A Range Resources Corp. subsidiary has a 15-year ethane sales agreement with INEOS Europe AG for delivery of ethane at Sunoco Logistics Partners LP Marcus Hook facility near Philadelphia for shipment to Europe (see Shale Daily, Sept. 28, 2012). And Enterprise Products Partners has been talking up adding ethane export capability to its liquefied petroleum gas export capacity on the Gulf Coast (see Shale Daily, Nov. 1, 2013).

However, the export market for ethane is not nearly as robust as it is for liquefied natural gas (LNG) or propane. LNG and propane are traded in a liquid market around the world, and shippers have a choice of destinations. Not many places around the world can accept ethane deliveries, Fasullo said.

“The rest of the world doesn’t have the midstream infrastructure to handle and transport and store ethane like we do here,” he said. “If you and I decide to build an ethane terminal, it has to be in partnership with a foreign ethylene player because that foreign ethylene player has to commit to us…If you build the terminal, I’ll come and pick up the cargo, and I’ll have the ability to offload those cargoes at my location.” This is the case with the Range-INEOS deal.

Fasullo said Asian and European petrochemical interests are looking at U.S. ethane, but these buyers are used to living in a naphtha world. Enterprise COO Jim Teague has said the company has been in talks with parties about ethane, but “other parts of the world” don’t understand exactly what goes on at the U.S. NGL hub of Mont Belvieu, TX.

“The foreign ethylene companies have to find a way to contract for that ethane,” Fasullo said. “What I’m hearing is they don’t want to buy it on a Belvieu-related basis.
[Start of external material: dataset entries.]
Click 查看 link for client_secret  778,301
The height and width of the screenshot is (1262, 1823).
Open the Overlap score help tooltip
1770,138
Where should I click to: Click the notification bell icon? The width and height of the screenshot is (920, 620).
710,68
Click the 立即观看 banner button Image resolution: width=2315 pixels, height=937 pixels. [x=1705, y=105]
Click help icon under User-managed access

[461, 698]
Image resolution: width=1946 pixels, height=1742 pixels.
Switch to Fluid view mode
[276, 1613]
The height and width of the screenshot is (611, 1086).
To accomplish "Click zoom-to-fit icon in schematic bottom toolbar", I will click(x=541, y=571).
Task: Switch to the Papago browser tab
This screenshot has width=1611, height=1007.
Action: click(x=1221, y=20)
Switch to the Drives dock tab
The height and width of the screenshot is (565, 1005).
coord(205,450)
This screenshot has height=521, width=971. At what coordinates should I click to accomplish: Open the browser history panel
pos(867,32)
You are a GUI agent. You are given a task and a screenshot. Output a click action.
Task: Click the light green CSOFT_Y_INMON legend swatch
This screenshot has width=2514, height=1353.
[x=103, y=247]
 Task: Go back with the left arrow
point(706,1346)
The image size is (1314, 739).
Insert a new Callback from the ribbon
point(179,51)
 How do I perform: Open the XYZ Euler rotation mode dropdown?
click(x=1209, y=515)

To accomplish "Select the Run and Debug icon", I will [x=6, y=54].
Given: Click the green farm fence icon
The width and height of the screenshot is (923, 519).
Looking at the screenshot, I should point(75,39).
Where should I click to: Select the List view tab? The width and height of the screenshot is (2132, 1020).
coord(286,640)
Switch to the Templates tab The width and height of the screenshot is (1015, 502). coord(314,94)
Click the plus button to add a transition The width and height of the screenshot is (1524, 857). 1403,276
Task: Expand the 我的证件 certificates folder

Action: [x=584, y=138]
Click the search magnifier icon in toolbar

They want to buy it on a naphtha-related basis.”

Contrary to the thinking of some who fear that exports will cause price spikes, the ability to send commodity abroad is a relief valve for the market and can support prices that would otherwise crash, ultimately leading to supply constraints, Fasullo said.

“We’re exporting more and more propane than we have ever before, and yet our prices aren’t going sky high,” he said. “If we didn’t have propane exports, propane prices would have collapsed. It really would have damaged the midstream sector over the last year or so.”

LyondellBasel CEO James Gallogly was asked during his company’s third quarter earnings call whether ethane export would gather pace and become a trend. His response was that “a limited amount of ethane” would end up getting shipped abroad. “I don’t think there’s going to be a lot of ethane [price] pressure, although I have historically said that propane costs should come up as more export facilities are available.” Longer term, Gallogly said, ethane is expected by LyondellBasel to trade “around parity” with natural gas based on heating value.

Chemical industry interests now have an expectation of natural gas and NGL supply security and stability in the United States going forward, according to Fasullo. “They all feel very comfortable that the shale plays will support very long-term projects,” he said.

“We’ve seen evidence that the United States is becoming the new Middle East — but with a lot more stability — and we have very low-cost hydrocarbons…We’ve never seen this kind of growth all along the energy value chain, from the wellhead to the petrochemical plants.”